- SELECTED TEXT -
Cancer diagnosis inspires Mark's Mission
LEELANAU COUNTY, Mich. (WPBN/WGTU) -- One of the unwritten rules of working in TV is that you leave your worries, your personal challenges, and your darkness at the studio door. In the studio, you do your job. Mark Watkins does that well. If you have watched our Chief Meteorologist over the past several months, you probably had no idea what emotions he was setting aside to bring you the forecast.
Taking a break from one of his daily walks around town, Mark explains, “I feel very healthy having had all that examination, other than the cancer." That cancer is what brings Mark to Munson Medical Center every day for treatment. Mark says, "Since August I have had a long series of tests, MRIs, body images, x-rays, all to focus in on where my prostate cancer is, but also to eliminate anything else in the neighborhood that's a problem."
For a man who has made a career out of forecasting the future, who always knew what was headed our way in the days to come, a cancer diagnosis wasn't exactly on his radar. Mark explains "I have never had much of an illness in my entire life, whenever I go to the doctor they ask a long list of questions, especially as you age, you got problems with this or this? and it's always no, zero, nothing."

- GIVEN DATA -
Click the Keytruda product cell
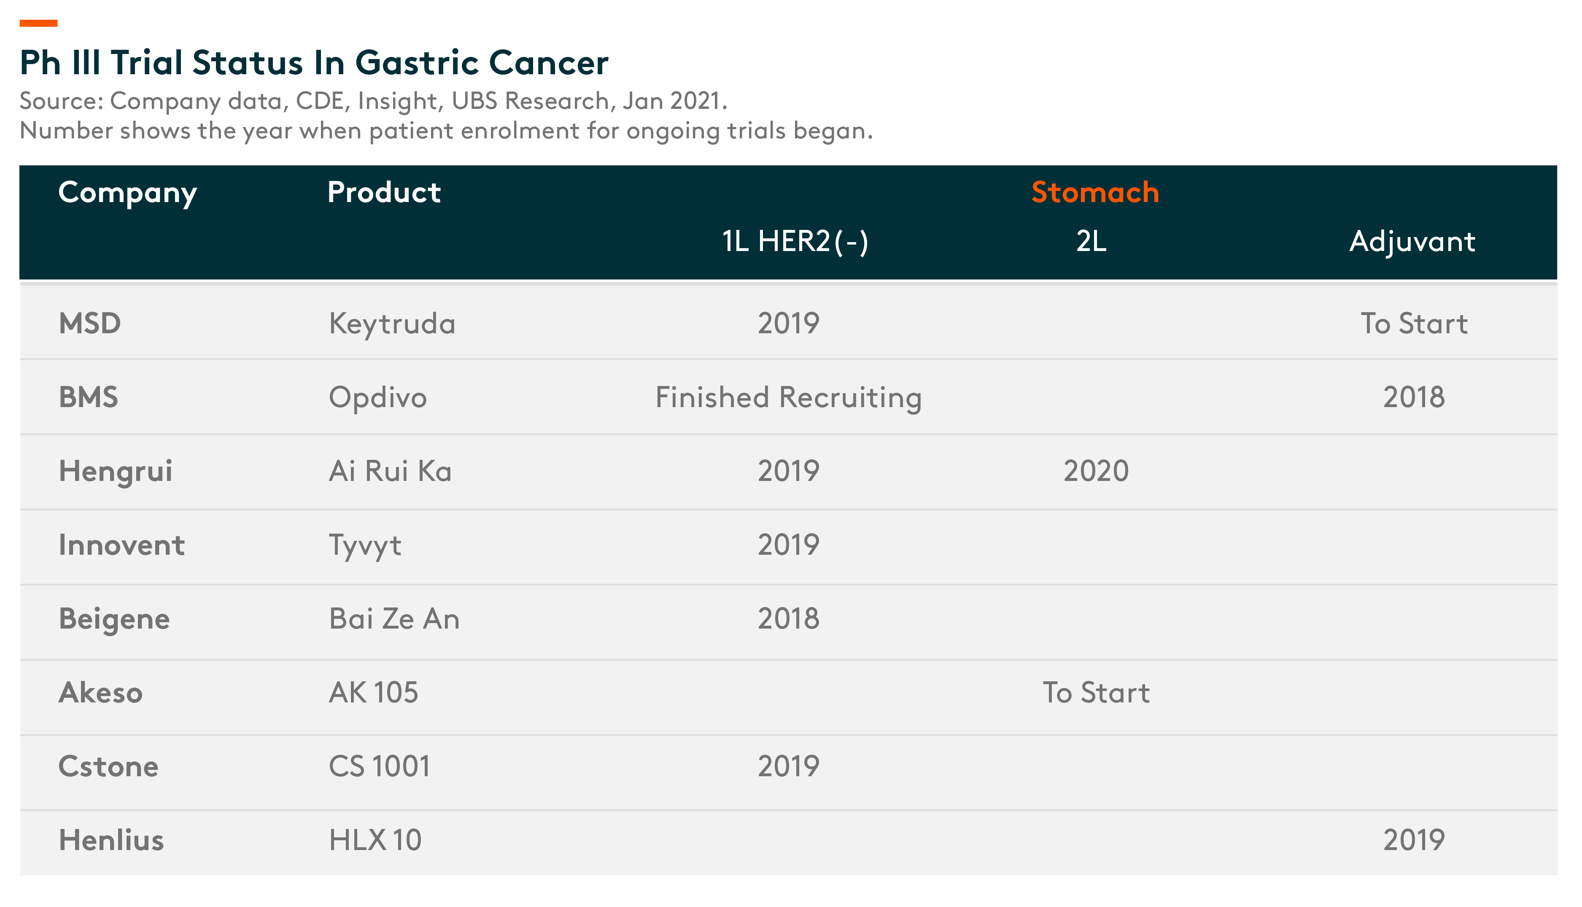 (392, 324)
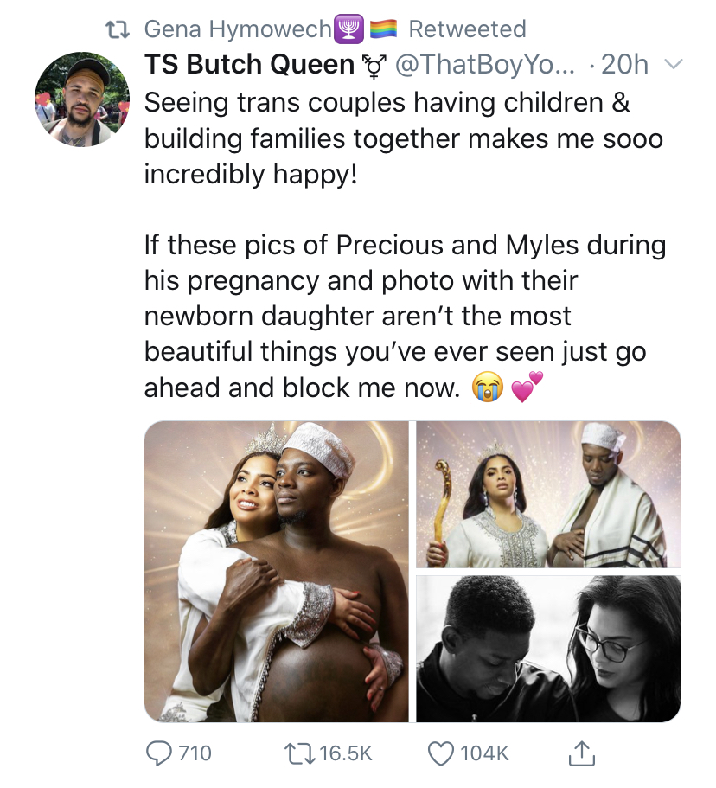Click the menorah emoji next to Gena Hymowech
Screen dimensions: 716x788
[x=348, y=29]
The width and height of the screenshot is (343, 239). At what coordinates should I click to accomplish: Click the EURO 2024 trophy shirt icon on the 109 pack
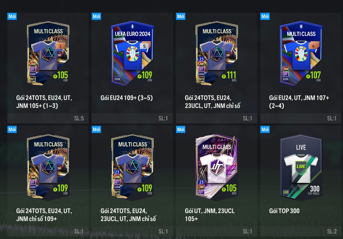tap(132, 55)
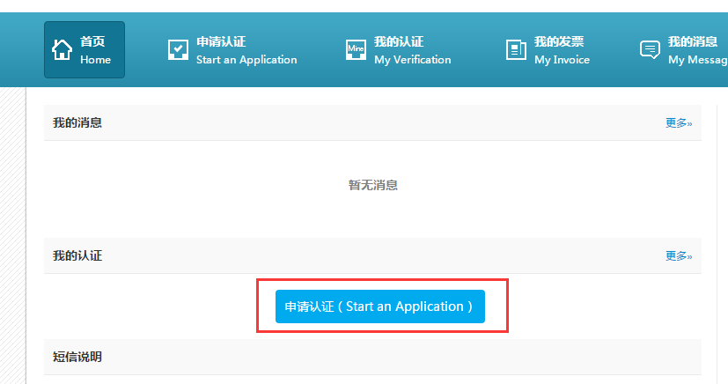Screen dimensions: 728x384
Task: Click 'My Verification' English nav label
Action: tap(412, 60)
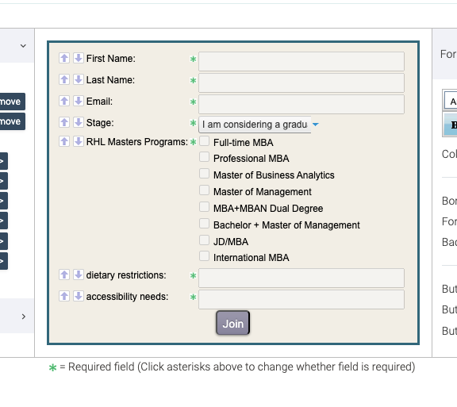
Task: Collapse the top left sidebar section chevron
Action: point(23,46)
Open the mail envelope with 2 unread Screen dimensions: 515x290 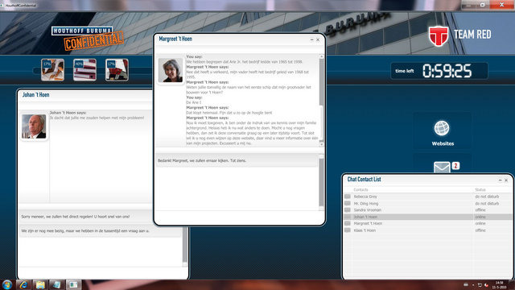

- TASK TO CARRY OUT -
In the story about Mark Watkins's cancer diagnosis, what two purposes did the tests, MRIs, body images and X-rays he has had since August serve? Answer in one to three sentences. The lines above come from a source unrelated to the text.

- ANSWER BOX -
The tests were meant to pinpoint where his prostate cancer is. They were also meant to rule out any other problem nearby.